Time: 2:55 PM - Thursday, July 12th 2007
Location: SFU Harbour Center Sauder Industries Policy Room
Using this format, the public can see and make their own decisions about the published research. This also allows anybody who is interested in sharing their research results to publish an article.
Reference was made to a piece written by Ann C. Schafner (1994), The future of scientific journals: Lessons from the past, Information Technology and Libraries 13:239-247. This article discusses the roles of journals in scholarly communities as:
1. Building a collective knowledge base
2. Communicating information
3. Validating the quality of research
4. Distributing rewards (evaluate the researcher)
5. Building scientific communities (discussions in editorials, commentaries)
The peer review process in relation to journal roles was explored, based on the above principles:
1. Building a collective knowledge base (essential)
2. Communicating information (detrimental)
Note: It typically takes 18-months for the conversation to happen
3. Validating the quality of research (essential)
4. Distributing rewards (essential)
5. Buildling scientific communities (irrelevant)
Exploring examples of open peer-review processes:
Between the period of June to September 2006, the highly regarded basic science journal, NATURE, conducted a trial of an open peer-review process as an experiment. Nature typically receives 10,000 paper submissions which undergo a 2-step process of initial screening then selected papers are subject to peer-review. During this trial period, papers that made it through the initial screening was published in an open peer-review process
B. PloS (Public Library of Science)
PloS One has been established using an open peer-review policy. Basically, submitted articles are screened by an editor who looks at the paper for major problems, then publishes it immediately. Readers can annotate articles, as a form of social commenting. PloS One has been operating for about 7 months, and as of the 3rd of week of June 2007, 1,326 manuscripts have been published. It was also noted that the author fee for publication is approximately $1200.
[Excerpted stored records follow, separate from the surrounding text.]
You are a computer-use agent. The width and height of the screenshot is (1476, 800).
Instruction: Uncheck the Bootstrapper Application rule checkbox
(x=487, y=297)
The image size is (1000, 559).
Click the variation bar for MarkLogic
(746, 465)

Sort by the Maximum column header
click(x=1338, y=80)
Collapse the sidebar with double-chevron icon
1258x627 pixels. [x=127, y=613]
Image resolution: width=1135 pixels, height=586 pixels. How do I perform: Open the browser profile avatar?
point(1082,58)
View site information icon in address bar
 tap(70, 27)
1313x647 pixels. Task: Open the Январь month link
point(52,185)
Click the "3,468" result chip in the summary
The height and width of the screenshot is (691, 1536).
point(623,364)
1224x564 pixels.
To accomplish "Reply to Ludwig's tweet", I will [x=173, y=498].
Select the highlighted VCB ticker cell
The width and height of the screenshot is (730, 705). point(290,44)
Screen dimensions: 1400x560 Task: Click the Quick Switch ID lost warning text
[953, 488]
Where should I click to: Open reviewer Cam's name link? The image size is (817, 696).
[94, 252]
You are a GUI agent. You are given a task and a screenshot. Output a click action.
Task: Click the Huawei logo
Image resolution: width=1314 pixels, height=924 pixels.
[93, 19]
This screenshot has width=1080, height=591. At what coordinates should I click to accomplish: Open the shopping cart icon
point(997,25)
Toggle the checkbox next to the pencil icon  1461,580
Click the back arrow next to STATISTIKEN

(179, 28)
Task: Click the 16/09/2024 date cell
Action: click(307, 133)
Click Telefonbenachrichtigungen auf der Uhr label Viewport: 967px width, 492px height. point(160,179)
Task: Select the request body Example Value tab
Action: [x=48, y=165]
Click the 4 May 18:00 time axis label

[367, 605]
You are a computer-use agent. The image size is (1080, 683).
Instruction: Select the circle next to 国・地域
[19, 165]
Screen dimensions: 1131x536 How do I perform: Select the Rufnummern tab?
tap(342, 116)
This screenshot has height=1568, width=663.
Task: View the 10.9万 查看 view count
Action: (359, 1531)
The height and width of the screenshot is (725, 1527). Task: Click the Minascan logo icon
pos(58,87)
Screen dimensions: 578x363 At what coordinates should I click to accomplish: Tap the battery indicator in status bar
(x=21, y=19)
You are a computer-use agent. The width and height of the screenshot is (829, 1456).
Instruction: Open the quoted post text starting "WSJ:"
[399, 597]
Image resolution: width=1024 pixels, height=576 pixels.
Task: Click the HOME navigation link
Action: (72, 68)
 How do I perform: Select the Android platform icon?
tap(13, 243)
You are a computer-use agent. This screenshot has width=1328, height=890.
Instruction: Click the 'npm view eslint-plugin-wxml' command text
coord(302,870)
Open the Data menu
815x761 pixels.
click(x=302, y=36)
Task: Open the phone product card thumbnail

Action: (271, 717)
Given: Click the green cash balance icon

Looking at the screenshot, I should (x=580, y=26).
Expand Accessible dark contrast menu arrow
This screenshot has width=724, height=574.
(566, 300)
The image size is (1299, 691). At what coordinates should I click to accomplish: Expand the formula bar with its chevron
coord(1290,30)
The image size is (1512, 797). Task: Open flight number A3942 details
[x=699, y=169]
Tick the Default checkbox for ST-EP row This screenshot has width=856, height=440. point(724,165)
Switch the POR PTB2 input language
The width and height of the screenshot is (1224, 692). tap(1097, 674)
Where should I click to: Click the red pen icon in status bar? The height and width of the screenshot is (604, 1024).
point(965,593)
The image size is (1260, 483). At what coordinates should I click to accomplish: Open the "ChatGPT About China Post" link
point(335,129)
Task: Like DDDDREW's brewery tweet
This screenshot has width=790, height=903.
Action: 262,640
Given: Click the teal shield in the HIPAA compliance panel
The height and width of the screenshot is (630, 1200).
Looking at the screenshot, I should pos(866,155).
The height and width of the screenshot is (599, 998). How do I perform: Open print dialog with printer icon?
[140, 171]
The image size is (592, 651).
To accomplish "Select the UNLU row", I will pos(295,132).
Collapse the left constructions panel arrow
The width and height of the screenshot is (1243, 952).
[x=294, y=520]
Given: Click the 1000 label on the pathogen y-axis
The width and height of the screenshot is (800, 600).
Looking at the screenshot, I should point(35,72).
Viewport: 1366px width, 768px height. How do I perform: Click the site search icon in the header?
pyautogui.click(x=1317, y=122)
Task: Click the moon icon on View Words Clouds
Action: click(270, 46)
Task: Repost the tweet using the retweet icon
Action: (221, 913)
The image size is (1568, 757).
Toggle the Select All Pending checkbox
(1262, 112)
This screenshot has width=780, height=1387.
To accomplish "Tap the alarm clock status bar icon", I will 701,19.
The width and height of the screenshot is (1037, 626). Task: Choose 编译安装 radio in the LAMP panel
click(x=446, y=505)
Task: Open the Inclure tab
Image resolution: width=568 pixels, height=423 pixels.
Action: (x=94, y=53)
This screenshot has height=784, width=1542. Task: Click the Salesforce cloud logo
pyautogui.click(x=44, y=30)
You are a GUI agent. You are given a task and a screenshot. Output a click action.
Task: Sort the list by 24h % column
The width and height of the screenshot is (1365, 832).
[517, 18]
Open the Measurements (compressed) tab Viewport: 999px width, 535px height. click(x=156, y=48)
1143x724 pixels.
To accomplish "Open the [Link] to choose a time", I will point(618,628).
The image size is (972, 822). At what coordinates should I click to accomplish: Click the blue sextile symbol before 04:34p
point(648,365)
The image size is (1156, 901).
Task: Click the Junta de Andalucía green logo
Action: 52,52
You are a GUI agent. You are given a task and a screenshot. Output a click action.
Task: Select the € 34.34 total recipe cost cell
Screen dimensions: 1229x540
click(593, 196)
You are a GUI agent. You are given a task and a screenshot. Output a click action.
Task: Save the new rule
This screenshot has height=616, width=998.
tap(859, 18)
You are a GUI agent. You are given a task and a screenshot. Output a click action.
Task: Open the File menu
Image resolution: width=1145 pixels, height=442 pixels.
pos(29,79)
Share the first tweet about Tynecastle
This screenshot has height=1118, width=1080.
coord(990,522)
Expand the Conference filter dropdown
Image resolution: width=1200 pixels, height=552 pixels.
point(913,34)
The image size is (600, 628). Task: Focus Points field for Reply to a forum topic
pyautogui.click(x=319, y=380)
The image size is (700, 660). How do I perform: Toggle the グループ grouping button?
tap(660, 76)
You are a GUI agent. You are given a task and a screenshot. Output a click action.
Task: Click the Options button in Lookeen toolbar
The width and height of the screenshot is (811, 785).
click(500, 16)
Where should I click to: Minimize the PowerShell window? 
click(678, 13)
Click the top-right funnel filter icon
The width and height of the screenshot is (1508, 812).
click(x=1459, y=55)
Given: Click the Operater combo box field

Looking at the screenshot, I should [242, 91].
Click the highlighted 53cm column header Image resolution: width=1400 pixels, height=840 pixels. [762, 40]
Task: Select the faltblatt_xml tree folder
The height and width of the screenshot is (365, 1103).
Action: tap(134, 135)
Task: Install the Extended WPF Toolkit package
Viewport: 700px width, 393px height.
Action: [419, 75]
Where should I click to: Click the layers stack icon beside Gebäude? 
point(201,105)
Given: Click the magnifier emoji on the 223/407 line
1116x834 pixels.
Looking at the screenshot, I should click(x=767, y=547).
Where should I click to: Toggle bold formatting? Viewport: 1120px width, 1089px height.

arXiv.org is a site representing the subject area of physics. On arXiv.org there are up to 5000 submissions per month. Taking a random sample, it was found that 444,079 connections were made on a particular day. This site has now expanded to math and quantitative biology.
For Nature, the experiment was unsuccessful, despite initial enthusiastic responses. For 1,369 eligible papers, 71 (5%) of authors agreed to participate in the new open peer-review process. There were a total of 92 comments. 33 of the papers (46%) did not receive comments at all. In terms of readership, the site had received an average of 5,600 page views/week, but readers were simply not leaving comments. Of the comments received, a large proportion were not particularly helpful.
In contrast, PloS One and arXiv.org have been very successful with operating on an open peer-review system.
Why do arXiv.org and PloS One work, but the Nature experiment did not?
Perhaps the reason is because there is something specific to Nature, as a journal itself. It was suggested that many authors, particularly in biology, were afraid of being “scooped” by participating in open commentary. Another explanation may be the fact that a publication in a highly-regarded journal like Nature bears such a significant influence on authors’ careers, that they choose not to take a chance and participate in a new experimental review process.
Examples of other specialty journals that have implemented open peer-review:
Preliminary results from MEO pilot
20 of 27 (74%) agreed to participate in the open peer-review
Average between 1 and 2 comments per article but the quality of the comments tend to be reasonably good, in many cases on par w/ solicited reviews
The biggest value is getting the information out there quickly and out to the public
Many have experienced “reviewer fatigue”. There are rewards for authors in the number of published articles, but reviewers are seldom compensated or rewarded for their efforts. Could a system be established in which merit can be earned through providing reviews?
In the system of open commenting, a person needs to feel adequate to provide insightful comments. Perhaps there are very few who feel qualified to comment in Nature, unless officially asked to do so?
Also, the social phenomenon of responsibility diffusion may be occuring in open online commenting. People tend to think someone else will provide comments, but when a reviewer is formally selected, they then have the responsibility to provide constructive feedback.
Related commentary link: www.webcitation.org/5OC7DQBzQ
Acceptance of open peer-review by authors vary greatly by journal and subject area. Also, the quality of the feedback does not necessarily reflect effectiveness of the model. Linda J. Miller, Nature’s U.S. executive editor as quoted in the Chronical of Higher Ed. Thursday, January 11, 2007: “ The next generation may be more comfortable with this process”. By utilizing open peer-review to increase access and participation in the review process, a form of crowd-sourcing is developed to advance intellectual scholarship. In addition, the invitation of the public into the discussion creates a much more inviting atmosphere which heightens the incentive for society to be innovative, something that is stifled in the traditional peer-review process.